## Motivating Example

In the casino game craps, after the “point” has been set, two dice are rolled repeatedly until either the “point” or a 7 comes up, at which time the round ends. Suppose the point is 4. What is the probability that it takes more than 6 rolls for the round to end?

We can calculate the probability that the round ends on a given roll by directly counting the 36 possible outcomes of two dice: $P(\text{roll a 4 or a 7})=\frac{9}{36}$
 
But how do we use this to determine the probability that it takes more than 6 rolls for the round to end?

## Theory

- This logic is actually exactly the same as the binomial one.

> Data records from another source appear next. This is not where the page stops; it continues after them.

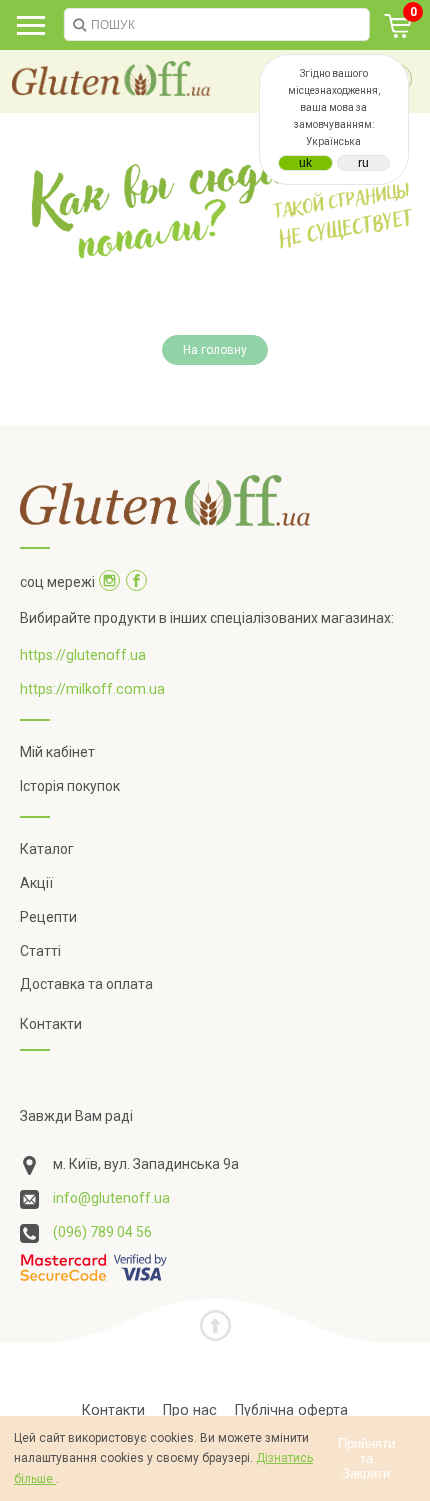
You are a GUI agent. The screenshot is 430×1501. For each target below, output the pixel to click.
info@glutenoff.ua (111, 1198)
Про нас (190, 1410)
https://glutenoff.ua (83, 655)
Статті (40, 951)
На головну (215, 350)
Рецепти (48, 917)
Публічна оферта (291, 1410)
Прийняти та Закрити (366, 1458)
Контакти (51, 1024)
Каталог (47, 849)
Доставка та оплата (86, 984)
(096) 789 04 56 (102, 1232)
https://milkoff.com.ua (92, 689)
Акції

We are drawing from a box with replacement, **until** we get a 1

- Theorem 14.1: Unsurprisingly, the PMF for the geometric distribution look almost identical to the binomial
    - $$
        f(x) = \frac{N_0^{x-1} N_1}{N^x}
        $$
    - main difference: there is no permutation term
    - This is because the sequence ends the moment you get a 1, so the 1 MUST be at the end of the sequence

### Proving the theorem

- Total ways to draw make $x$ draws from $N$ with replacement: $N^x$
- The first $x-1$ draws must be 0s, else you will not get to make the $x$-th draw
- The last draw must be 1 by definition

### Visualising distribution

- What happens when $\frac{N_1}{N}$ increases?
    - The higher the proportion of 1s, the more likely the sequence terminates early, so higher density in the lower values of X

In [32]:
import numpy as np
import scipy

display(scipy.stats.geom.pmf(range(10), 0.2))
display(scipy.stats.geom.pmf(range(10), 0.5))
display(scipy.stats.geom.pmf(range(10), 0.8))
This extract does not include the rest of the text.